A les en croire, pour préserver la bonne qualité du médicament pendant la distribution, il faut qu'il soit conservé dans des réfrigérateurs à bonne température. Une exigence que certains distributeurs n'appliquent pas, altérant ainsi l'efficacité du produit.
« Il y a des médicaments que j'ai souvent reçus avec un emballage complètement dégradé. Cela résulte de la non application des bonnes pratiques de distributions », illustre Steve Deffo.
En face, les distributeurs se défendent en relevant qu'il n'est écrit nulle part dans leurs engagements qu'ils doivent transporter des médicaments dans les frigidaires par exemple.
« Quand vous prenez les bonnes pratiques de distribution, il n'est pas écrit dans l'article qui porte sur la distribution, qu'il faut livrer les médicaments dans un bus réfrigéré ou qu'il faut y mettre un thermomètre. L'article relatif au thermomètre ne parle que du lieu de stockage. Mais aujourd'hui les laboratoires veulent nous imposer ça alors que cela n'a rien à voir avec les règles fixées au départ », affirme Dayane Amadou, directeur général du Groupement d'achats des pharmaciens d'officine du Benin, interrogé par SciDev.Net.
Solutions
Sur les possibles solutions, Jules Charles Kebe de l'APDA et par ailleurs directeur de Duopharm au Sénégal, prêche pour un partenariat public-privé solide basé sur des textes clairs. De son point de vue, c'est le seul moyen de garantir que les médicaments et consommables médicaux soient disponibles au kilomètre près.

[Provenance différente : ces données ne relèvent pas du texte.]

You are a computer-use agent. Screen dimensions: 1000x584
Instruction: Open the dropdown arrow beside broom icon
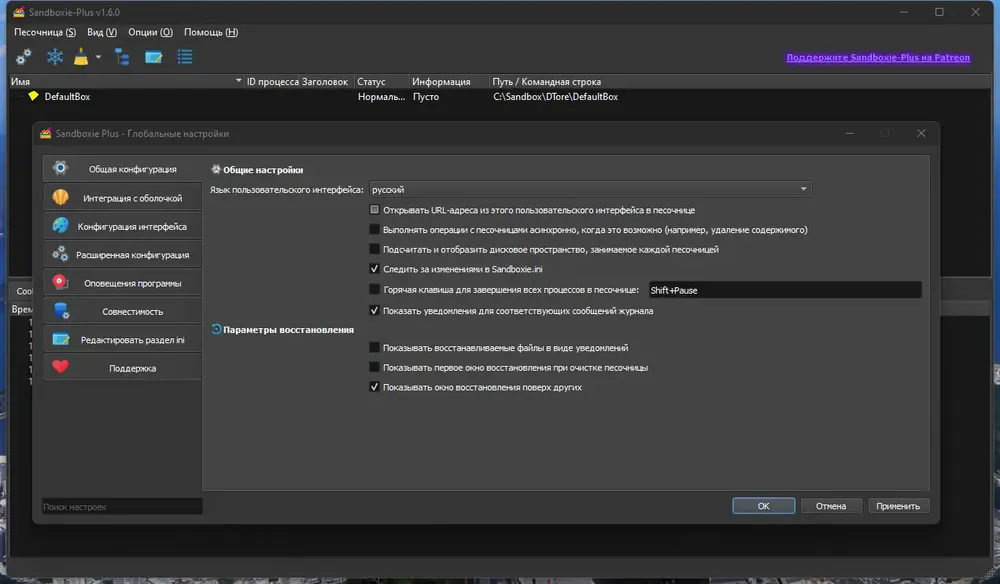(98, 57)
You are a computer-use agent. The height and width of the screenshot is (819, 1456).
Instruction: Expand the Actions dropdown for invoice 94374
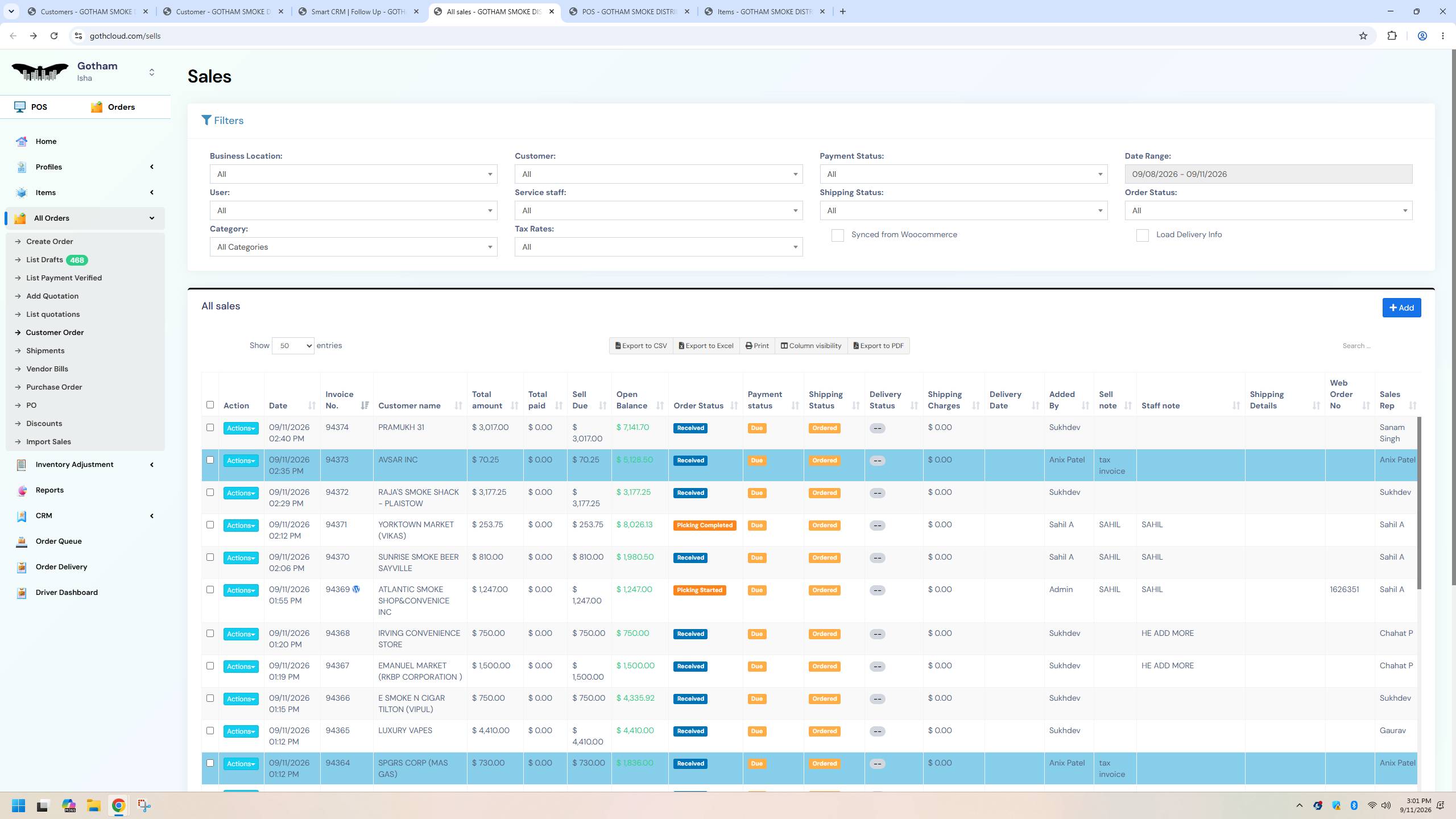pyautogui.click(x=241, y=428)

Par ailleurs, de bonnes bases statistiques permettraient d'éviter des surstockages et aideraient à avoir une bonne répartition des médicaments.
De plus, face aux embouteillages et à l'absence de routes praticables, Franck Nana penche pour la distribution de nuit et l'utilisation des moyens technologiques comme des drones pour la distribution des médicaments.
« A Douala par exemple, pour faire une livraison dans un quartier périphérique en partant du centre de nos villes, le livreur peut facilement faire cinq heures de route à cause des embouteillages. Alors que la nuit quand le trafic est moins dense, il en a à peine pour 30 minutes », dit-il.
Pour sa part, Manaouda Malachie propose la mise en place d'une chaine d'approvisionnement « robuste, transparente et efficace » qui serait un « pilier fondamental » dans l'amélioration des systèmes de santé en Afrique. Car dit-il, « l'accès à des médicaments de qualité n'est pas un privilège, mais un droit pour tous ».